(Source information begins)
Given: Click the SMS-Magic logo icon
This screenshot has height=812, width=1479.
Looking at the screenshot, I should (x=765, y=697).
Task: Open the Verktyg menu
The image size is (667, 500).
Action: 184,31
(Source information ends)
(Source information begins)
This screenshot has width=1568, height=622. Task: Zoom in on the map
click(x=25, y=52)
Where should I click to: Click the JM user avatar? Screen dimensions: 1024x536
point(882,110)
(Source information ends)
(Source information begins)
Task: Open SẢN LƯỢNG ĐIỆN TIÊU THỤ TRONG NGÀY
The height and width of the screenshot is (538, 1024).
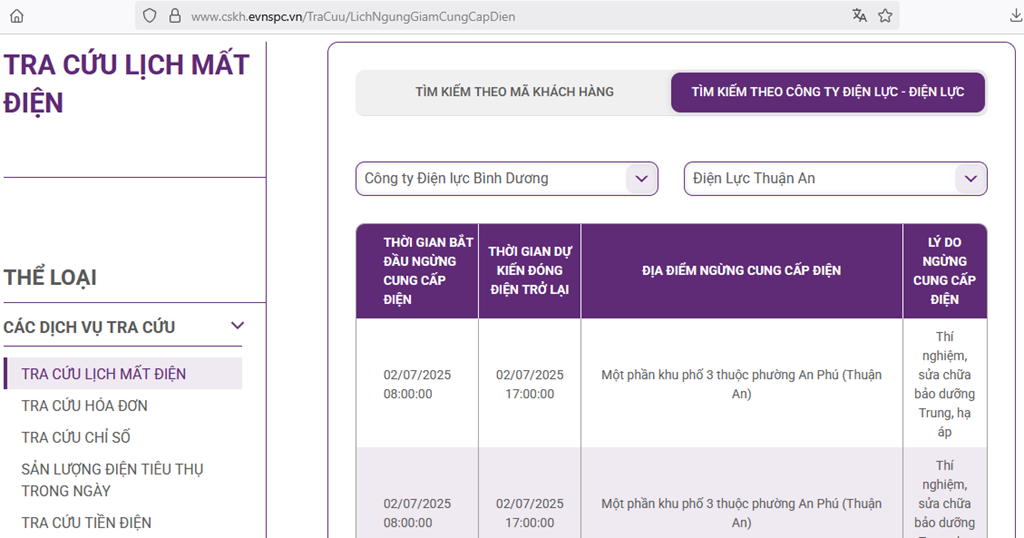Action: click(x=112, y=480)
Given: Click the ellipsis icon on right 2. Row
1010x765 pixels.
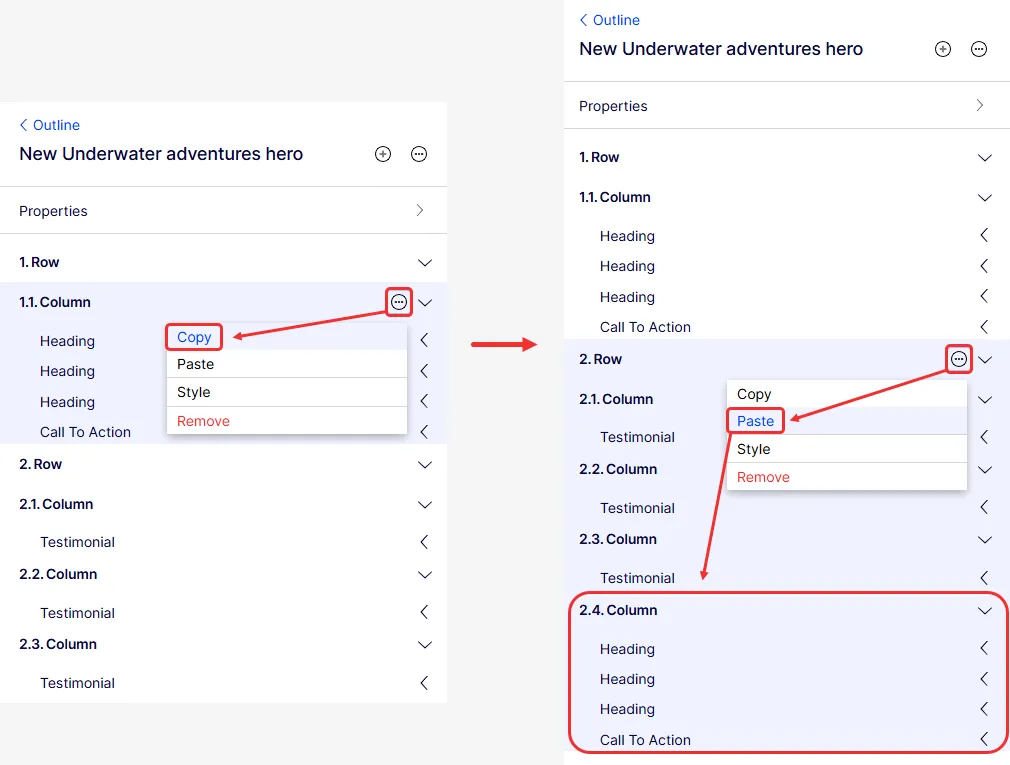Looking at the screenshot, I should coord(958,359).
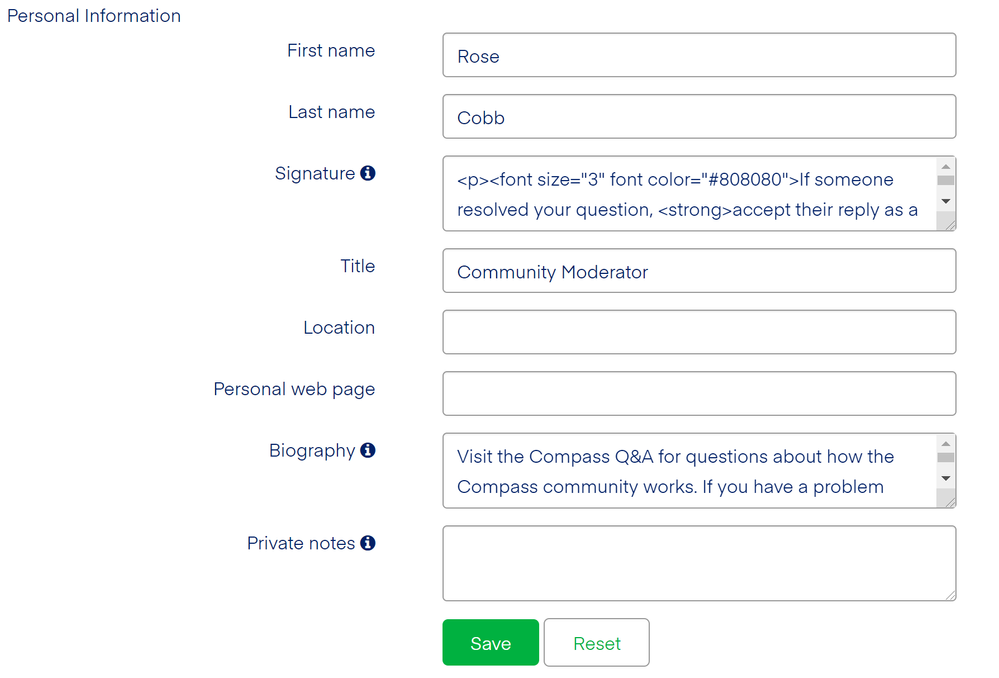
(Source information ends)
◆ What you have to do
From the records above, report the number of lines that hold the string "Given" and add nothing.

◆ Reply to the exercise
2